* ACTION ITEM:
What is needed is an exact transcription of every record below.

* INPUT:
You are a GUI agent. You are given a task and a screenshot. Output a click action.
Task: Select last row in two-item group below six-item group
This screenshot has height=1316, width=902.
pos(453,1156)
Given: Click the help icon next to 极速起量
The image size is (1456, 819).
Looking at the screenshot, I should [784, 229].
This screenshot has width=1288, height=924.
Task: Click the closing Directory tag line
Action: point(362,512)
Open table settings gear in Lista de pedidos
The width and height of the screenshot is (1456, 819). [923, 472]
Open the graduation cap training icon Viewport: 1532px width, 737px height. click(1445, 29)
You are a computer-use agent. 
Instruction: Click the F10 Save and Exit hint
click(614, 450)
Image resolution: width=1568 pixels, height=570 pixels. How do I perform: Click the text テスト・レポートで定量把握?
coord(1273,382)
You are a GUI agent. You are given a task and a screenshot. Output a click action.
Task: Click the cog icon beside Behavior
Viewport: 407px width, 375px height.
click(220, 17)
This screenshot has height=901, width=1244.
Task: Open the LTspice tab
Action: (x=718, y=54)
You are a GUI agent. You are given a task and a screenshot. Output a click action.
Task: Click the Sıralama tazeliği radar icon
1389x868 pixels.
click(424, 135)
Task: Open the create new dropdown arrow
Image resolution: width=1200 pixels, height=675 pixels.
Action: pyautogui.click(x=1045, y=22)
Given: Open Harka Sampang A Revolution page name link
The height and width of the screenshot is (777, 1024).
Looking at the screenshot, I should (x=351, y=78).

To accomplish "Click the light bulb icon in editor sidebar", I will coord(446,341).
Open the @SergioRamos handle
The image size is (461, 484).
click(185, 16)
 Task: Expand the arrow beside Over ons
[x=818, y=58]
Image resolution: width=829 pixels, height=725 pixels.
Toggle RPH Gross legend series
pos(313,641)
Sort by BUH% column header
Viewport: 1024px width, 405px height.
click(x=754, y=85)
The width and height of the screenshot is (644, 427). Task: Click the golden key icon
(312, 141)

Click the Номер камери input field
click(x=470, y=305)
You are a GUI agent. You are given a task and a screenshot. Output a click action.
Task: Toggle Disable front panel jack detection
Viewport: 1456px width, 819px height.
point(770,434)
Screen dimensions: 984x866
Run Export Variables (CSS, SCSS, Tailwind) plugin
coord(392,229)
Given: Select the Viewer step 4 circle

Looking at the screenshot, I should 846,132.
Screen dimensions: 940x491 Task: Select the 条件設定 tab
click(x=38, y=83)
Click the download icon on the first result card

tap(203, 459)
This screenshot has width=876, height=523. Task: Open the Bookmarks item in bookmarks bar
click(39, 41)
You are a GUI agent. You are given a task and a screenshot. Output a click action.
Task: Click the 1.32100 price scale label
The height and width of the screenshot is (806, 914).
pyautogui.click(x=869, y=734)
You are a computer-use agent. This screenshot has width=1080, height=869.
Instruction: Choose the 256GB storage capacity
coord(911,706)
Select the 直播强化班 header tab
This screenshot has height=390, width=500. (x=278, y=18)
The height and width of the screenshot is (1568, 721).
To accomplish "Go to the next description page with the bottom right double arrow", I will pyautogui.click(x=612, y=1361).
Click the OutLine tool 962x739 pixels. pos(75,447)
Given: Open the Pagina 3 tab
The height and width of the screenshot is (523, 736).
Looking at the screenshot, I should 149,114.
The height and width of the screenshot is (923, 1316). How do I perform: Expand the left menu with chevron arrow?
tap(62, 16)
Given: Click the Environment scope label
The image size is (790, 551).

* OUTPUT OF THE EXERCISE:
You are a GUI agent. You are given a task and a screenshot. Output a click action.
Task: Select last row in two-item group below six-item group
This screenshot has height=1316, width=902.
pos(453,1156)
Given: Click the help icon next to 极速起量
The image size is (1456, 819).
Looking at the screenshot, I should [784, 229].
This screenshot has width=1288, height=924.
Task: Click the closing Directory tag line
Action: point(362,512)
Open table settings gear in Lista de pedidos
The width and height of the screenshot is (1456, 819). [923, 472]
Open the graduation cap training icon Viewport: 1532px width, 737px height. click(1445, 29)
You are a computer-use agent. 
Instruction: Click the F10 Save and Exit hint
click(614, 450)
Image resolution: width=1568 pixels, height=570 pixels. How do I perform: Click the text テスト・レポートで定量把握?
coord(1273,382)
You are a GUI agent. You are given a task and a screenshot. Output a click action.
Task: Click the cog icon beside Behavior
Viewport: 407px width, 375px height.
click(220, 17)
This screenshot has height=901, width=1244.
Task: Open the LTspice tab
Action: (x=718, y=54)
You are a GUI agent. You are given a task and a screenshot. Output a click action.
Task: Click the Sıralama tazeliği radar icon
1389x868 pixels.
click(424, 135)
Task: Open the create new dropdown arrow
Image resolution: width=1200 pixels, height=675 pixels.
Action: pyautogui.click(x=1045, y=22)
Given: Open Harka Sampang A Revolution page name link
The height and width of the screenshot is (777, 1024).
Looking at the screenshot, I should (x=351, y=78).

To accomplish "Click the light bulb icon in editor sidebar", I will coord(446,341).
Open the @SergioRamos handle
The image size is (461, 484).
click(185, 16)
 Task: Expand the arrow beside Over ons
[x=818, y=58]
Image resolution: width=829 pixels, height=725 pixels.
Toggle RPH Gross legend series
pos(313,641)
Sort by BUH% column header
Viewport: 1024px width, 405px height.
click(x=754, y=85)
The width and height of the screenshot is (644, 427). Task: Click the golden key icon
(312, 141)

Click the Номер камери input field
click(x=470, y=305)
You are a GUI agent. You are given a task and a screenshot. Output a click action.
Task: Toggle Disable front panel jack detection
Viewport: 1456px width, 819px height.
point(770,434)
Screen dimensions: 984x866
Run Export Variables (CSS, SCSS, Tailwind) plugin
coord(392,229)
Given: Select the Viewer step 4 circle

Looking at the screenshot, I should 846,132.
Screen dimensions: 940x491 Task: Select the 条件設定 tab
click(x=38, y=83)
Click the download icon on the first result card

tap(203, 459)
This screenshot has width=876, height=523. Task: Open the Bookmarks item in bookmarks bar
click(39, 41)
You are a GUI agent. You are given a task and a screenshot. Output a click action.
Task: Click the 1.32100 price scale label
The height and width of the screenshot is (806, 914).
pyautogui.click(x=869, y=734)
You are a computer-use agent. This screenshot has width=1080, height=869.
Instruction: Choose the 256GB storage capacity
coord(911,706)
Select the 直播强化班 header tab
This screenshot has height=390, width=500. (x=278, y=18)
The height and width of the screenshot is (1568, 721).
To accomplish "Go to the next description page with the bottom right double arrow", I will pyautogui.click(x=612, y=1361).
Click the OutLine tool 962x739 pixels. pos(75,447)
Given: Open the Pagina 3 tab
The height and width of the screenshot is (523, 736).
Looking at the screenshot, I should 149,114.
The height and width of the screenshot is (923, 1316). How do I perform: Expand the left menu with chevron arrow?
tap(62, 16)
Given: Click the Environment scope label
The image size is (790, 551).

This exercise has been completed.